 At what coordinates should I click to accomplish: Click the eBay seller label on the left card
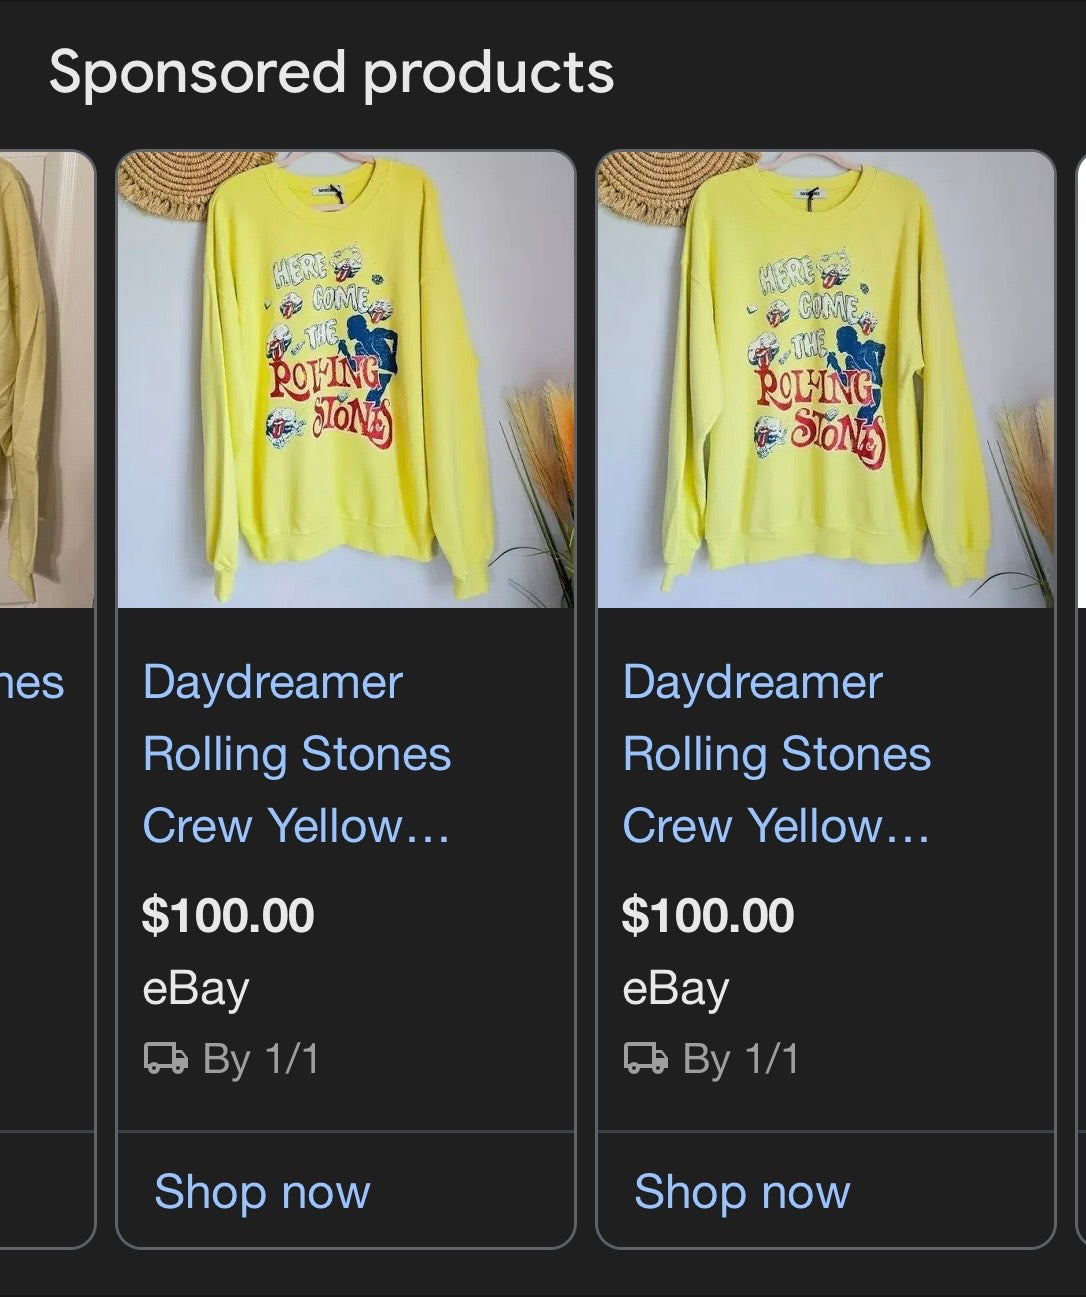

==

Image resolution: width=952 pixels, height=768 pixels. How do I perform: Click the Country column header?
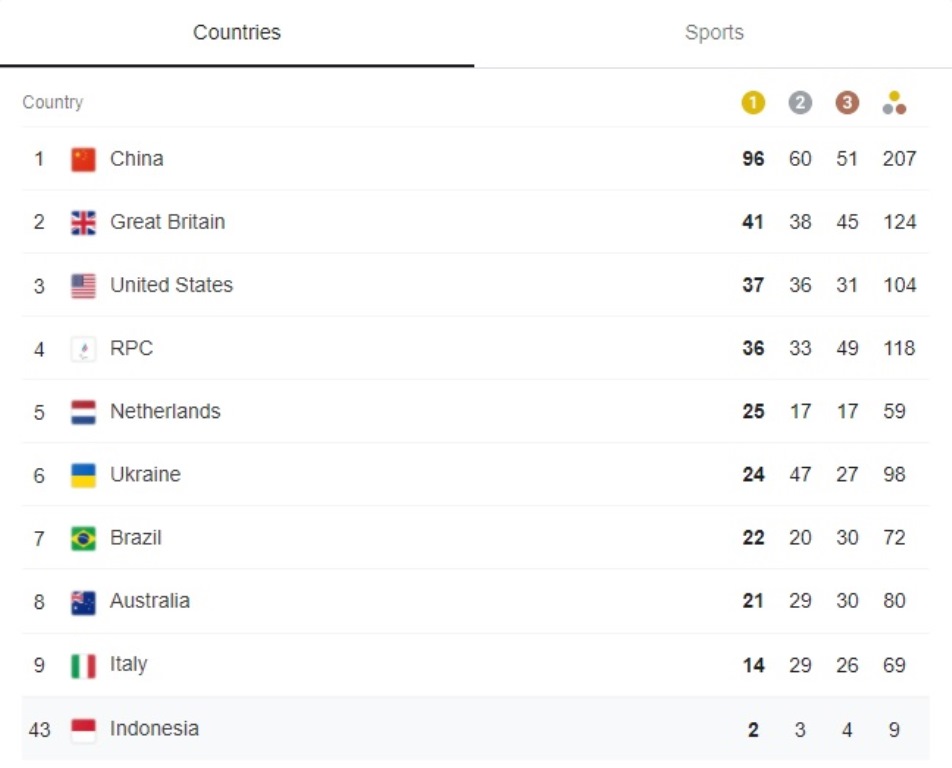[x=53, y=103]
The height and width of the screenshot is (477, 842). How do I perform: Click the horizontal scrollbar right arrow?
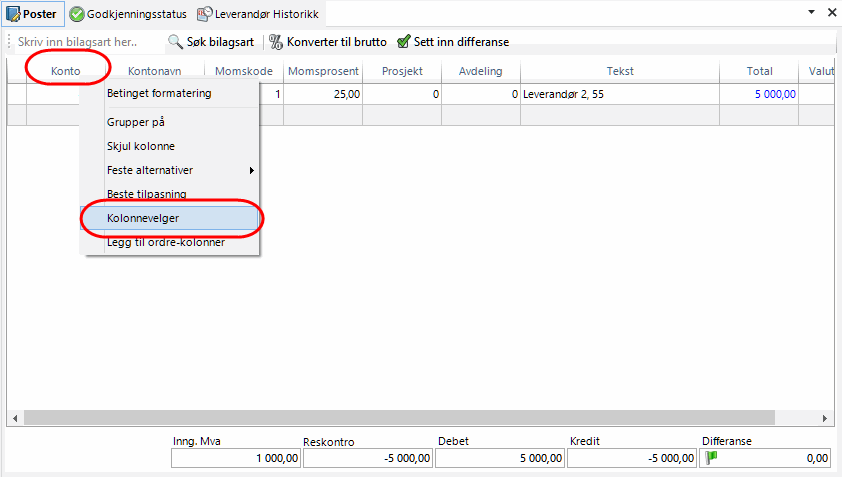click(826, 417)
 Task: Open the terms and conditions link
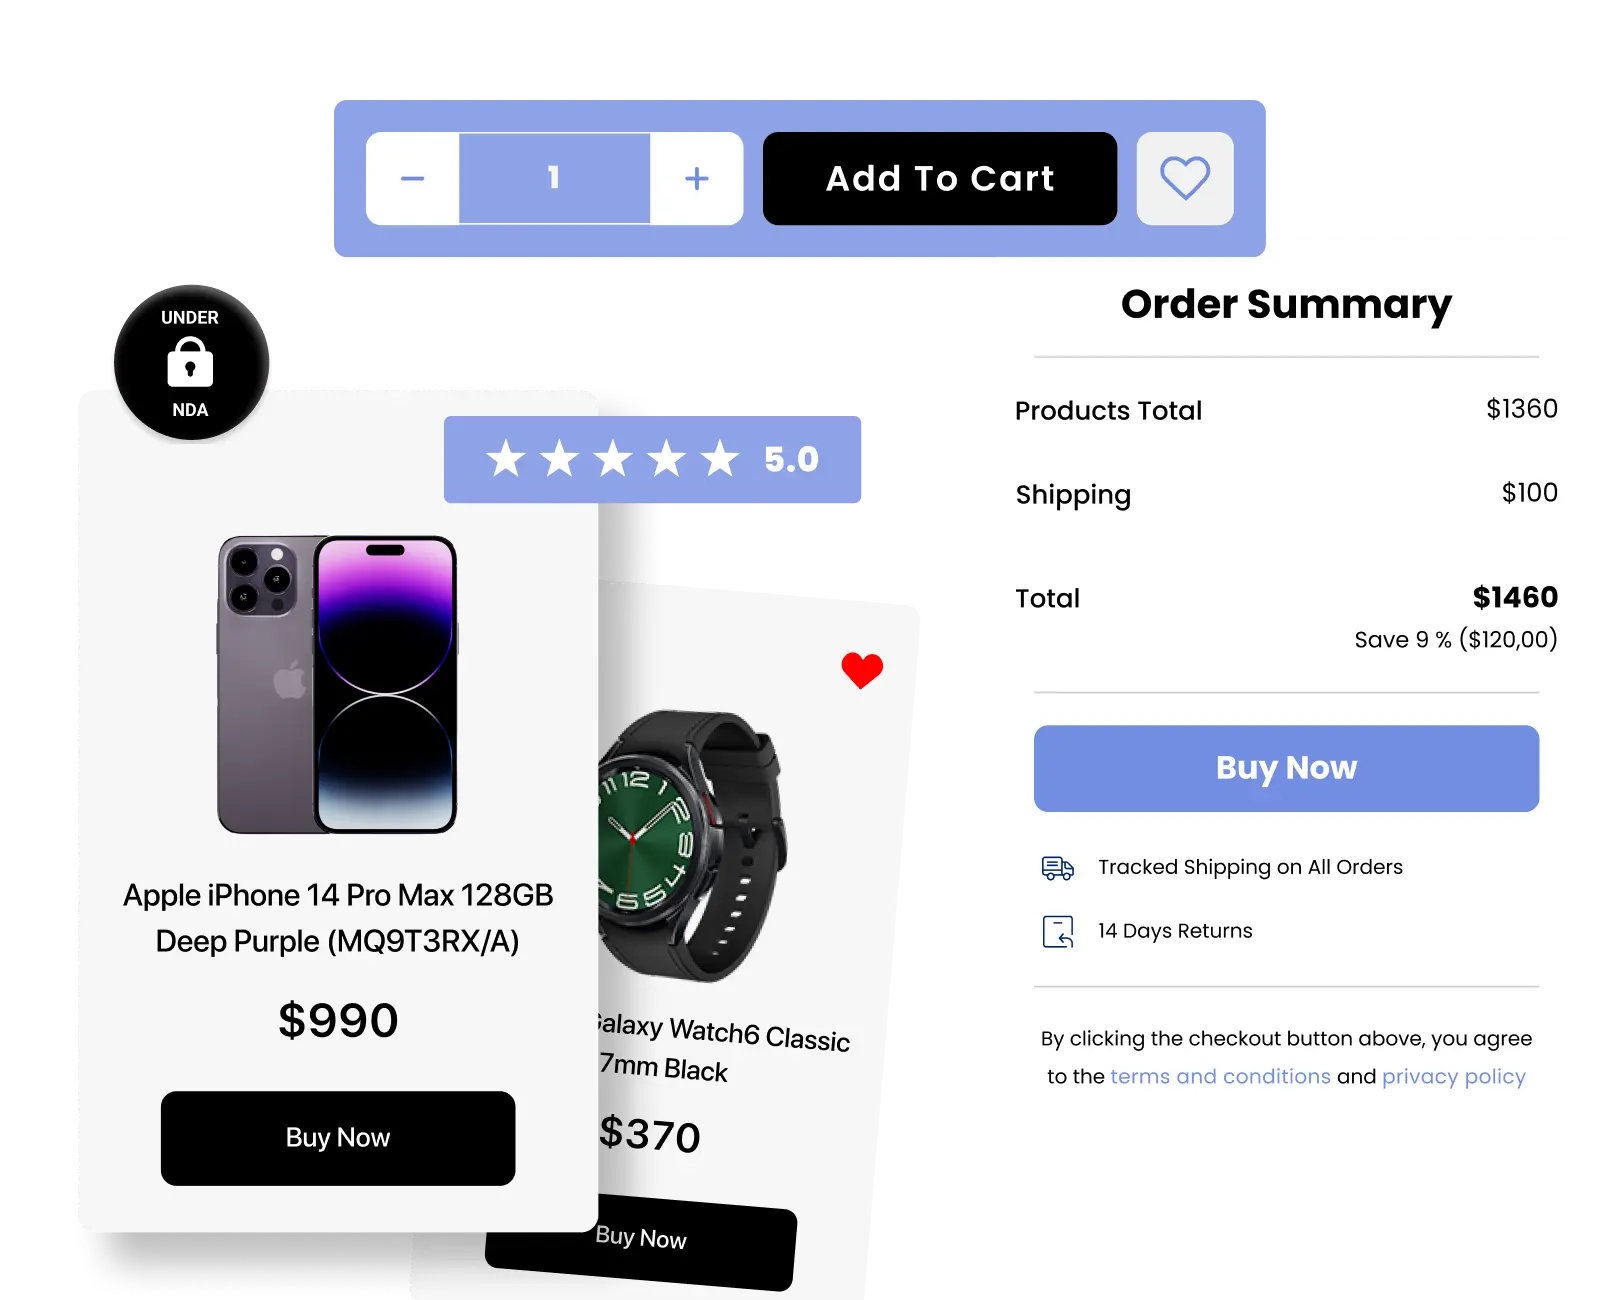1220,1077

---

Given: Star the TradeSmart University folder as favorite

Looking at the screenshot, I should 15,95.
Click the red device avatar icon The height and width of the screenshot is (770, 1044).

> **Task goal**:
After locating the line with "Given: Star the" above, return that line and every later line through the one with "Click the red", word for word and with nothing else.

> **Response**:
Given: Star the TradeSmart University folder as favorite

Looking at the screenshot, I should 15,95.
Click the red device avatar icon The height and width of the screenshot is (770, 1044).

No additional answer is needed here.